# Scope of this notebook

This notebook builds on earlier tutorials and focuses on understanding how PyTorch autograd represents and traverses computation graphs.

In particular, it introduces the **directed acyclic graph (DAG)** underlying automatic differentiation and shows how gradients are propagated through this graph during backpropagation.

The emphasis is on developing conceptual intuition for:
- how computation graphs are constructed dynamically,
- how backward functions (`grad_fn`) are linked together,
- how gradients flow through operations and terminate at leaf tensors,
- and how PyTorch supports higher-order differentiation.

Key topics covered include:
- the structure of computation graphs (nodes, edges, roots, and leaves),
- the role of `grad_fn` and `next_functions`,
- tracing gradient flow through the DAG,
- dynamic graph construction in PyTorch (define-by-run),
- and computing higher-order derivatives using `create_graph=True`.

This notebook is intended as a conceptual bridge between:
- basic gradient-based learning (Tutorial 2),
- and more advanced topics such as Jacobians, Hessians, and optimisation methods.

It does not cover neural network modules, datasets, optimisers, or training pipelines, which are better addressed separately once the foundations of autograd are firmly understood.

Recommended prerequisites:
- Familiarity with PyTorch tensors
- Basic understanding of backpropagation and first-order gradients

---

**Author:** Angze Li

**Last updated:** 2026-02-03

**Version:** v1.0

In [2]:
import torch

### Understanding the Computational Graph (DAG) in `Autograd`
In the context of deep learning, `Autograd` uses a **Directed Acyclic Graph (DAG)** to keep track of every operation performed on your data.
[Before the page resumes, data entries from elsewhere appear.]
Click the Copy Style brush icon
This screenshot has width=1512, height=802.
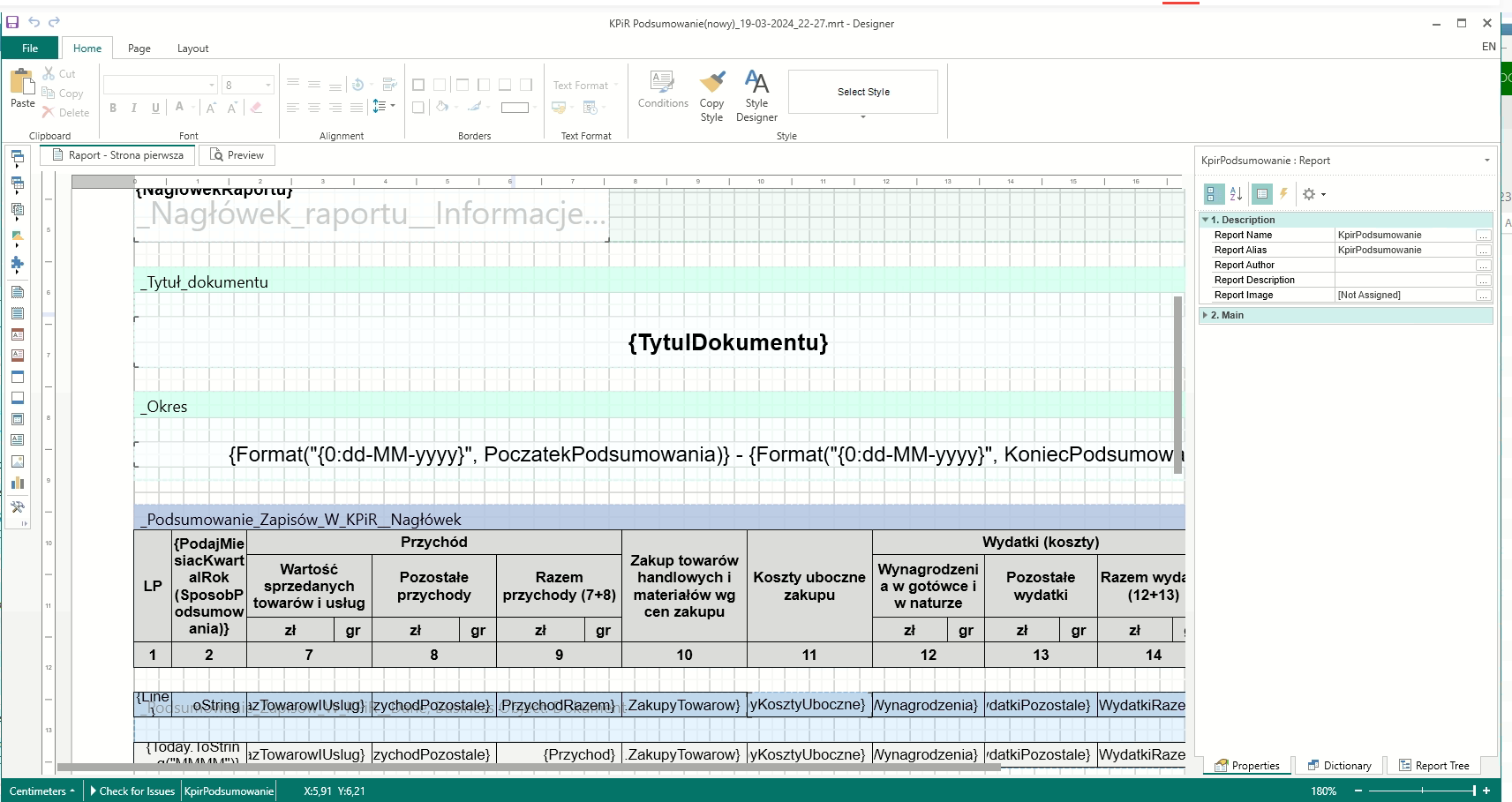click(x=711, y=83)
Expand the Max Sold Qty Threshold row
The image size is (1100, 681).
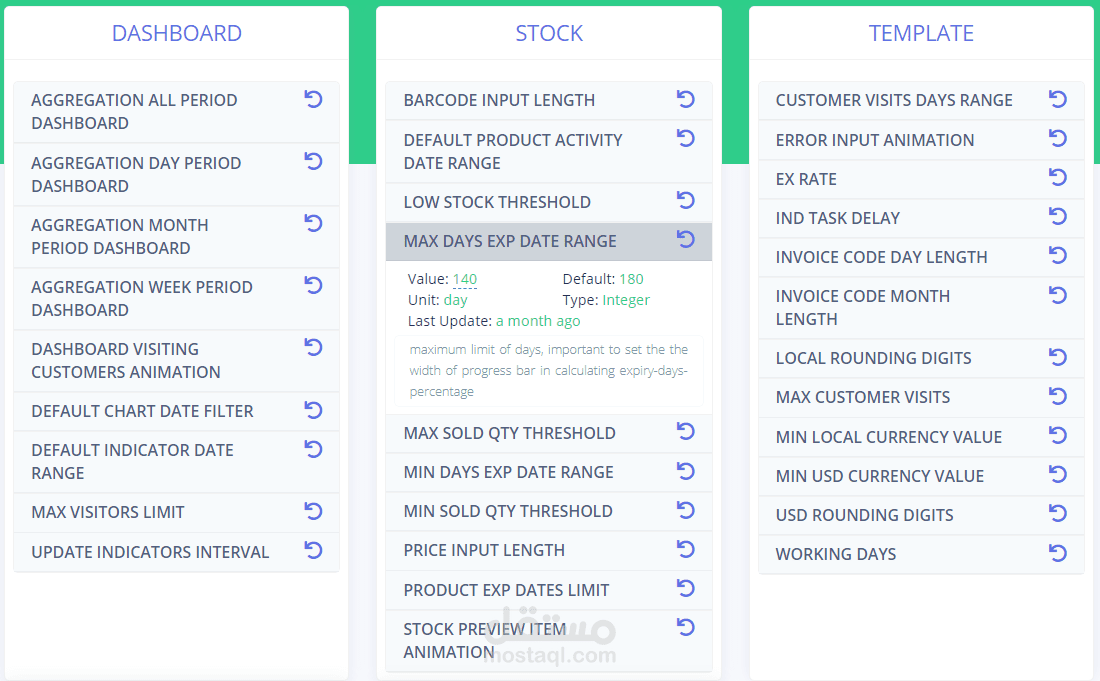click(509, 433)
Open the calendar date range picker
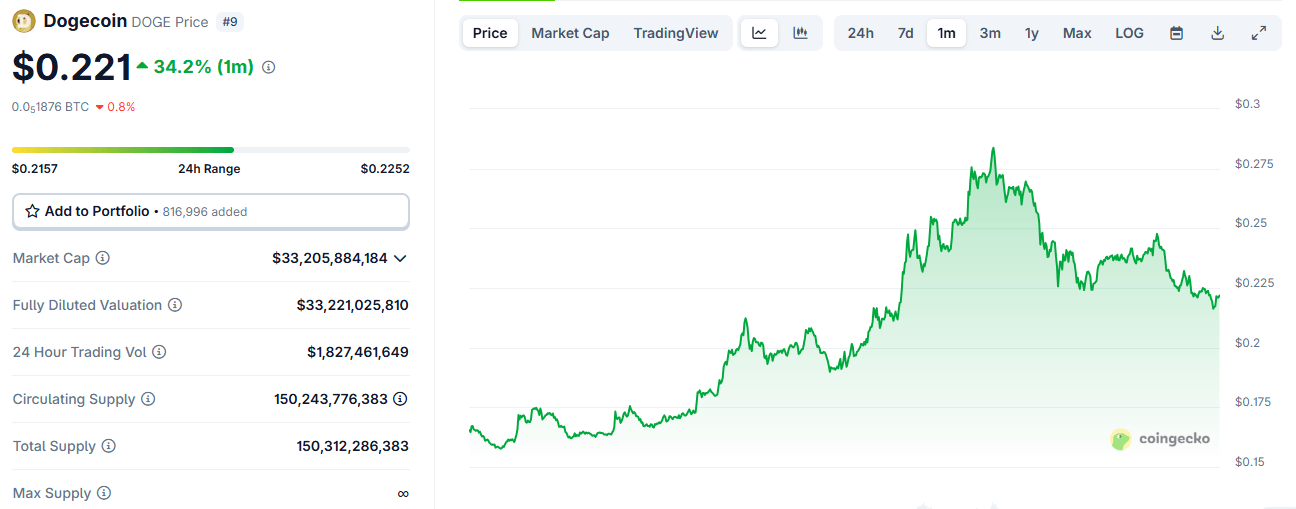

This graph is the blueprint that allows the system to calculate gradients through *backpropagation*.

Key Components of the DAG:

- **Nodes**: These represent **Tensors** (the data) and **Functions** (the operations like addition, multiplication, or activation functions).

- **Edges**: These represent the flow of data from one operation to the next.

- **Leaves**: The input tensors (usually your **model parameters/weights**).

- **Roots**: The final output tensor (usually your **Loss value**).

Why **"Directed"** and **"Acyclic"**?

- **Directed**: The data flows in a specific direction—from inputs to outputs during the forward pass, and from the loss back to the inputs during the backward pass.

- **Acyclic**: The graph cannot have loops. If it did, the chain rule would enter an infinite loop, and you could never finish calculating a gradient.

The Two Phases:

1. **Forward Pass**: You perform math. Autograd records these operations and builds the grad_fn (gradient function) for each resulting tensor.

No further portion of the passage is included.